### PROVIDED PASSAGE:

····················

Her gaze is direct and formidable. One can imagine her calling Quivers a no-good imp'kin devil, as she does in the book.
Another question: Did her husband beat her?
"I don't take no beatings," Mrs. Quivers says.
This is a loser's game, trying to get to the truth of what happened here. One witness won't talk, another can't. Neighbors never knew, Ms. Quivers writes, because the family was successful at keeping up appearances. "All lies," her mother says.
Her two families
Ms. Quivers, whose statements about her family recently passed muster in an on-air lie detector test, says: "I have two families. My original family, which looks OK, but is dysfunctional. My radio family looks dysfunctional, but functions very well. We can talk to one another."
And when the examiner in the lie-detector test asked if she hated her mother, Ms. Quivers' "No" was deemed truthful.
Ms. Quivers gave a draft of her book to Howard Stern and worried over whether he would approve. Her mother did not see it until after it was published. Again, she complains about the family photographs in the book, snapshots of the family in seemingly happy moments.
But is she proud of her daughter?
"Oh, yes," she says. "She wouldn't be where she is today if it weren't for the way I raised her."
Robin: "Apparently, six white people go into a room and decide what I can say."
-- "The Howard Stern Show," May 15, scoffing at a critic.
A program director with a hunch introduced Howard Stern to Robin Quivers. Just as Ginger Rogers did whatever Fred Astaire did, but backward and in heels, Ms. Quivers followed Mr. Stern's lead, anticipating his changes, his quirks, his moods. Within weeks, they had made a pact to stick together, and they have more or less kept it all these years.
"Most people don't have marriages like this," Ms. Quivers says of her instant and ongoing rapport with Mr. Stern.
From the beginning, their pairing has been integral to the show. Fans say she is his ultimate audience, the civilizing factor, the only woman in a room in which female listeners make pilgrimages, eager to strip for the King of All Media. Ms. Quivers ++ likens herself to Wendy and the Lost Boys, although her Peter Pan needs a lot more than just his buttons sewn on.
Detractors have their theories, too. Ms. Quivers is a token. She is filled with self-loathing -- for her race and her gender. She does it for the money. Adherents of the last theory seem surprised, even horrified, when told she genuinely seems to love and respect Howard Stern.

····················

### USING THE INFORMATION:
[1] In the passage about Robin Quivers, reproduce the stretch from "Ms. Quivers gave" through "of her daughter?", swapping "photographs" for "pictures".
[2] Extend the Robin Quivers profile by writing what comes after its final sentence.

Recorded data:

····················

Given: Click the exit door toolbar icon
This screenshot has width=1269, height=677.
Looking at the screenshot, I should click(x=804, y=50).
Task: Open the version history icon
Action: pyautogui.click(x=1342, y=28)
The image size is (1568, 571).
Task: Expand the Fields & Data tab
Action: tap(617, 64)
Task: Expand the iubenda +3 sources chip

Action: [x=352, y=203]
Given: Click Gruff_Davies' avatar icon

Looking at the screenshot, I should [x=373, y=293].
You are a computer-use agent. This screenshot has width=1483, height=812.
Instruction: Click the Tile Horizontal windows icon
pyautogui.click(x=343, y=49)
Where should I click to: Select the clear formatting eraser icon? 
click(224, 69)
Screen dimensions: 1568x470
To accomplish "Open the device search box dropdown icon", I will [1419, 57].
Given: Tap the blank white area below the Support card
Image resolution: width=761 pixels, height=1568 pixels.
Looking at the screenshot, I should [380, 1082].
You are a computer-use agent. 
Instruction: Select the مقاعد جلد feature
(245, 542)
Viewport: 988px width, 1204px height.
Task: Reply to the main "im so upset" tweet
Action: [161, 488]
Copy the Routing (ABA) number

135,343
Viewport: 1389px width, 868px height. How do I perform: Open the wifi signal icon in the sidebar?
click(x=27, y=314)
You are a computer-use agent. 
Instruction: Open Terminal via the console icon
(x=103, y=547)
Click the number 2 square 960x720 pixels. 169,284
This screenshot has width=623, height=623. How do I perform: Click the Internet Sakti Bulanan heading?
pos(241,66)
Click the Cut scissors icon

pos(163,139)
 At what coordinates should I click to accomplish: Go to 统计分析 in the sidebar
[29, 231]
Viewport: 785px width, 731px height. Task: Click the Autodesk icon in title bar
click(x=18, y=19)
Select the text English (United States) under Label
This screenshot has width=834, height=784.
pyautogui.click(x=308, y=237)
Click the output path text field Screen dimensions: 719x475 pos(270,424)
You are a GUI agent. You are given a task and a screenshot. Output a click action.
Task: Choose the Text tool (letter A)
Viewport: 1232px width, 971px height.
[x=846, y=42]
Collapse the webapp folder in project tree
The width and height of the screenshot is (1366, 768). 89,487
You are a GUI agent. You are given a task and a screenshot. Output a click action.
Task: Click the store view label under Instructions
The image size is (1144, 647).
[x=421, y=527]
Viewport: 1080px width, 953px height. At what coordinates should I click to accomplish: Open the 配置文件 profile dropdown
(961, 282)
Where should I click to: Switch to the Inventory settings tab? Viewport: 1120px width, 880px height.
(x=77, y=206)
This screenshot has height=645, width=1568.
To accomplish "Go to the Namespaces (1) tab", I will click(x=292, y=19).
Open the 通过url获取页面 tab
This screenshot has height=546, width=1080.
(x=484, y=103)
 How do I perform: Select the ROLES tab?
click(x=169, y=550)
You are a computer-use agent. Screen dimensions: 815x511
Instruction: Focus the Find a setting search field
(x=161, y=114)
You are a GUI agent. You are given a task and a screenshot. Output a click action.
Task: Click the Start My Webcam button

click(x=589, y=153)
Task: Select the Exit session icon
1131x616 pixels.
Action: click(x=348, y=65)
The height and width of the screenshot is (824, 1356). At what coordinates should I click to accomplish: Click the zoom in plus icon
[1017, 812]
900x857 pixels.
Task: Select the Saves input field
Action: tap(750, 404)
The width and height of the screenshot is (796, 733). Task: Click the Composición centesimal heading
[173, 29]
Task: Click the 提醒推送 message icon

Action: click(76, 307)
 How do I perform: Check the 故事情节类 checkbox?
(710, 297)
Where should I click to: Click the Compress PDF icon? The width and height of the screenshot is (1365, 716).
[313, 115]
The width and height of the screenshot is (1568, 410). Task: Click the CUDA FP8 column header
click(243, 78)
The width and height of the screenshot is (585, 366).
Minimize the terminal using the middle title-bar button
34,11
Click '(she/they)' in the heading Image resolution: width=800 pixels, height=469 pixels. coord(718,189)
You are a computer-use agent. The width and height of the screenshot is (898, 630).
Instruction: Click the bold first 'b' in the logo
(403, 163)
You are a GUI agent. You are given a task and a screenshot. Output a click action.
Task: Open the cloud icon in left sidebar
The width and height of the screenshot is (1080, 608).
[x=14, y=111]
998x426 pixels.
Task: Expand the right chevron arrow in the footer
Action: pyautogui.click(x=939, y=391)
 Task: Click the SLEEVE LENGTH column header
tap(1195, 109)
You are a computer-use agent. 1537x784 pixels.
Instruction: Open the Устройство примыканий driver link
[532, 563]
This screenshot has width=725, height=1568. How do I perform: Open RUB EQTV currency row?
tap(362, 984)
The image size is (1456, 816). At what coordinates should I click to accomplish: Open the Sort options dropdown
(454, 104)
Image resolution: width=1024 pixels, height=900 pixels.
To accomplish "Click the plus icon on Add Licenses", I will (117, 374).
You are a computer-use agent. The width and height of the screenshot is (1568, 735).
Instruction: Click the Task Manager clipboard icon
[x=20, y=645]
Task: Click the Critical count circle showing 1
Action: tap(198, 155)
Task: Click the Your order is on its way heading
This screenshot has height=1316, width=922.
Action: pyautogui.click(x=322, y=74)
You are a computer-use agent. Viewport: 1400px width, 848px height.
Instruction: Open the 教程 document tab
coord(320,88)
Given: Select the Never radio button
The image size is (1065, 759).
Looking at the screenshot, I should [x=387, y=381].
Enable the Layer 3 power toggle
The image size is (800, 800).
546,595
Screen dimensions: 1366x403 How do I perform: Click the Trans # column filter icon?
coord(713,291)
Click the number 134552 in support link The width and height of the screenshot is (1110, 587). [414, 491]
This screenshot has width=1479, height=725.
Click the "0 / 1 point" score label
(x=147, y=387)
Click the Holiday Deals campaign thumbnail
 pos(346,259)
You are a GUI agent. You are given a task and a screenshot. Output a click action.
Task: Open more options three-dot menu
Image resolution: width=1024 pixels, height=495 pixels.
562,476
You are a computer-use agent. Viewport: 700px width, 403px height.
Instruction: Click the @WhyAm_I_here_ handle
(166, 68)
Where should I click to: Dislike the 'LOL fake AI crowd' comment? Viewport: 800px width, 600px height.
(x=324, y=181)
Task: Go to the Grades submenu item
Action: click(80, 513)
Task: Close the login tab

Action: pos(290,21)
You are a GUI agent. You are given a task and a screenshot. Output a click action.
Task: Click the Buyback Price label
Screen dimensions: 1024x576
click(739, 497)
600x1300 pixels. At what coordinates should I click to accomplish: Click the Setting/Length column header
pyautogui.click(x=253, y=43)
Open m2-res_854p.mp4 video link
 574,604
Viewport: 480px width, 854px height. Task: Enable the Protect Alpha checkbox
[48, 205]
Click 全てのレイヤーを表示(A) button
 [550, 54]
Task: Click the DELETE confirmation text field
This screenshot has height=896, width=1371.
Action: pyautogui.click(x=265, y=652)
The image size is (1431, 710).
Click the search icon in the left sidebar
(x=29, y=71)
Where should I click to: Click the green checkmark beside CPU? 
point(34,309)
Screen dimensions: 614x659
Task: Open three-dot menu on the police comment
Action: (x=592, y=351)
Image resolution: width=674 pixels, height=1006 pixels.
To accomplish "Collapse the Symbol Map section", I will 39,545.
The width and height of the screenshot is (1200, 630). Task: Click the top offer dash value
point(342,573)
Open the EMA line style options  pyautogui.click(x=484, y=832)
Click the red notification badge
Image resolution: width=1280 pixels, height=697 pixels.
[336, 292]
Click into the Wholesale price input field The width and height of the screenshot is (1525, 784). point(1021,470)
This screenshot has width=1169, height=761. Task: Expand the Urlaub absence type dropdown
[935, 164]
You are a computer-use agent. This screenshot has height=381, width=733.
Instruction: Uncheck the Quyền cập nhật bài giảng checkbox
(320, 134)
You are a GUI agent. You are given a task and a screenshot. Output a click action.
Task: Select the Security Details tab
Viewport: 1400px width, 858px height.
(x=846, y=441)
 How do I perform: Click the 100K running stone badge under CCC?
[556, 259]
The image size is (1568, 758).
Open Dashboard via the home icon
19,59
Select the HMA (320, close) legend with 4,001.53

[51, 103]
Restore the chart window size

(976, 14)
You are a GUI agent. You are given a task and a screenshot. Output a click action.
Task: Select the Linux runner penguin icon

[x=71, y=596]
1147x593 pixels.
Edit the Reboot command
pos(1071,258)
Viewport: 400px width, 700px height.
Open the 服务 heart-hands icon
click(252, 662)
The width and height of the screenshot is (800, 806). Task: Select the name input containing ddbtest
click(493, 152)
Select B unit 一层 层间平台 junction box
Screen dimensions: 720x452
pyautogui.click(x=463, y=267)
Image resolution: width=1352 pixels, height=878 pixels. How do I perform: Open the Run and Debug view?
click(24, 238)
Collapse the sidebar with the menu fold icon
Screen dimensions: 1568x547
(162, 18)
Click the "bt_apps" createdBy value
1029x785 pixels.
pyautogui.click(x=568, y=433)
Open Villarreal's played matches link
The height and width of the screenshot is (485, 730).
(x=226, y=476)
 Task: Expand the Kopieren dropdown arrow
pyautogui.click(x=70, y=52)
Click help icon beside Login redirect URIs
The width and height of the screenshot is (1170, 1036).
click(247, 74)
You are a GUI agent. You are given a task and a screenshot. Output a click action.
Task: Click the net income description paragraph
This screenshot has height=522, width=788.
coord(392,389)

····················

### ANSWERS BY TASK:
[1]
Ms. Quivers gave a draft of her book to Howard Stern and worried over whether he would approve. Her mother did not see it until after it was published. Again, she complains about the family pictures in the book, snapshots of the family in seemingly happy moments.
But is she proud of her daughter?

[2]
For one who is neither fan nor foe, Ms. Quivers has another explanation.
"It's just a little radio show," she says. "Howard is not the president of the United States. We're like Archie and Edith Bunker." Later, she changes the analogy slightly. Howard is Archie; she is the black next-door neighbor.
Well, to continue Quivers' own analogy, Mrs. Jefferson moved on up to the East Side and Edith was killed off when "All in the Family" became "Archie Bunker's Place." What's her future with Howard Stern? Is she going to play herself if there's a "Private Parts" movie? Is Robin Quivers ever going to go solo?
She is coy about such questions. However, her one-time mentor, John Jeppi, believes her horizons are unlimited.
"I could see her on '60 Minutes,' " he says. Sure, with Stuttering John filling in for Mike Wallace. "She could do anything."
Recently, on "The Howard Stern Show," Mr. Stern consulted his own version of a Magic Eight Ball to determine his career prospects. Would he go to late-night television? Would he make a movie?
The real answers to these questions matter as much to Ms. Quivers as they do to Mr. Stern, of course. If he leaves radio, does the pact still hold? Would they still be together? Neither Mr. Stern, nor the Eight Ball, seemed to know.
Then Mr. Stern asked the Magic Eight Ball: "Will I get together with that Russian playmate who was on the show today? Did Robin show you the places where her father fondled her?"
And the Eight Ball's answer was drowned out by Robin Quivers' laugh: "Ha-ha, ha-ha, ha-ha, ha-ha."